I feel the need to distinguish a little more between commands, querys, reads and writes.
In a CQRS setup, I (conceptually) see three parts:
    (1) the Command side: mainly eventsourced PersistentActors that build little islands of consistency for changing the application state
    (2) the link between the Command and Query side: the possibility to make use of all or a subset of all events/messages written in (1) for building an optimized query side (3) or even for updating other islands of consistency on the Command side (other aggregates or bounded contexts) in (1)
    (3) the Query side: keeping an eventually consistent view of the application state in any form that is suitable for fast application queries

From the 10000-foot view, we write to (1) and read from (3) but each of (1),(2) and (3) has its own reads and writes:
    (1) writes: -messages produced by the application to be persisted
        reads: -consistent read of the persisted messages for actor replay
           -stream of all messages (I think, that's what you mean by SuperscalableTopic)
       
    (2) writes: -at least conceptually: all messages of the all-messages stream of (1)
        reads: -different subsets of the all-messages stream that make sense to different parts of our application
       
    (3) writes: -any query-optimized form of our data that was read of some sub-stream of (2)
        reads: -whatever query the query-side datastore allows (SQL, fulltext searches, graph walks etc.)

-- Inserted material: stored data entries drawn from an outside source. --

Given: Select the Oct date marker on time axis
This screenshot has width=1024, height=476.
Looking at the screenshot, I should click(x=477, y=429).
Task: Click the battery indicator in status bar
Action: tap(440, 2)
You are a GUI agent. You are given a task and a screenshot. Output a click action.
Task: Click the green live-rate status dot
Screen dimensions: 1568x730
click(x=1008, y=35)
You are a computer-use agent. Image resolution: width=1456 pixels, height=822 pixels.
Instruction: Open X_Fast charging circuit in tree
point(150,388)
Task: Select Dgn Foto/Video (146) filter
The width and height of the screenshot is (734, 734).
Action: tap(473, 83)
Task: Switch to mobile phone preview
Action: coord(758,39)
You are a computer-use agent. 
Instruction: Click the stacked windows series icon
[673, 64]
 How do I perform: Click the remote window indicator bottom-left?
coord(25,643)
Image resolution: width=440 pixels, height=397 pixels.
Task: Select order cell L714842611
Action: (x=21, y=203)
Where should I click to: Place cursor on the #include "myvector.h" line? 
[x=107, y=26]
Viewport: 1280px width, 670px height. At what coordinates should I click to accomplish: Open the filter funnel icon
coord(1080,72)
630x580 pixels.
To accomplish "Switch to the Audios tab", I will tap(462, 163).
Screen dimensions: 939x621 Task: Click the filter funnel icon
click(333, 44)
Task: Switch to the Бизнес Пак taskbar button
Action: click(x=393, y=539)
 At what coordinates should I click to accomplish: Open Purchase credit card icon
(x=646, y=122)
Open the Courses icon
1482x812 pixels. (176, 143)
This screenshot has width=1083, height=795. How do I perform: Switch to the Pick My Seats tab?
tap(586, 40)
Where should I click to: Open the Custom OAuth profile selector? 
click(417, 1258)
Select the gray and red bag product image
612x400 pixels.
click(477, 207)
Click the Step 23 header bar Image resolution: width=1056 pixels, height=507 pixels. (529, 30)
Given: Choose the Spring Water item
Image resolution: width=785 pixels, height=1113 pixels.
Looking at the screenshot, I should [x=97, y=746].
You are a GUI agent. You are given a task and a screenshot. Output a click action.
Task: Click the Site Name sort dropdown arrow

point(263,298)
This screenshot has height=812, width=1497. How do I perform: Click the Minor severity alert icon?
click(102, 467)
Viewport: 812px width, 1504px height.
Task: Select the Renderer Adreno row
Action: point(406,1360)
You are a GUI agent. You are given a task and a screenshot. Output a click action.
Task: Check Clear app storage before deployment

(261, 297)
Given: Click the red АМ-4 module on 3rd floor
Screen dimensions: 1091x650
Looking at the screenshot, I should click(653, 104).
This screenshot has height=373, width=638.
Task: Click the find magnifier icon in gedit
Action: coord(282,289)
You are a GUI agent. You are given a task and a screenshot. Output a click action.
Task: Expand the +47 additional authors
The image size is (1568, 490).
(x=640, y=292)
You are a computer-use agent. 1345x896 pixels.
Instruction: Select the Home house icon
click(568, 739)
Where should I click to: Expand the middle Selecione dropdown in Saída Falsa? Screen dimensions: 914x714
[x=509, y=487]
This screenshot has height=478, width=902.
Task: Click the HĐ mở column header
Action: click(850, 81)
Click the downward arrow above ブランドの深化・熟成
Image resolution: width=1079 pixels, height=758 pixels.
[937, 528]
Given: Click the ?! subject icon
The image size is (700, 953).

While (1) is the current akka persistence implementation plus a way to get all messages, (2) is more like the Event Bus (though I would name it differently) in this picture from the axonframework documentation (http://www.axonframework.org/docs/2.0/images/detailed-architecture-overview.png). (1) and (2) could be done by one product like what eventstore does with its projections or it could be different products like Cassandra for (1) and Kafka for (2). (3) could be anything that holds data.

Yes, this is a very good summary.

Some more detail:

On (1):
As said before, the command side is fine as it is today to put messages into the datastore and get them out again for persistent actors. I definitely would consider replaying of messages for persistent actors part of the command side, since the command side in itself has stronger consistency requirements (consistentency within an aggregate) than the query side.       

Additionally, as Ashley wrote, any actor should be able to push messages to the all-messages stream. In contrast to persistent actors I dont' see any need for replay here. Therefore and for other reasons (like message deduplication in (2)) I would like to propose adding an extra unique ID (UUID?) for any message handled by the command side, independent of an actors' persistenceId (which would be needed for replays nevertheless).

Also, I see the need to provide some guarantees for the all-messages stream. I would consider an ordering guarantee for messages from the same actor and an otherwise (at least roughly) timestamp based sorting a good compromise. This would also be comparable to the guarantees that akka provides for message sending. Ideally, the order stays the same for repeated reads of the all-messages stream. With the guarantees mentioned before, if the datastore keeps all messages of an actor on the same node, the all-messages stream could even be created per datastore node.

On (2):
As mentioned above, I see the QueryByPersistenceId as part of (1) as it requires stronger consistency guarantees. All other QueryByWhatever are all about the question, how to retrieve the right subset of messages from the all-messages stream for the application and its domain. This of course differs by application and domain. Therefore I like Martin's QueryByStream(name, ...), where a stream is any subset of messages the application cares about.

I also think it should not be up to the datastore to decide what streams to offer. I also can't really imagine how this should work in most datastores. While there might be some named index on top of JSON messages in MongoDB that can be served as as stream, I don't see how to create a stream/view/index in Key-Value stores or RDBMS where a message is probably persisted as byte array whithout any knowledge of the application.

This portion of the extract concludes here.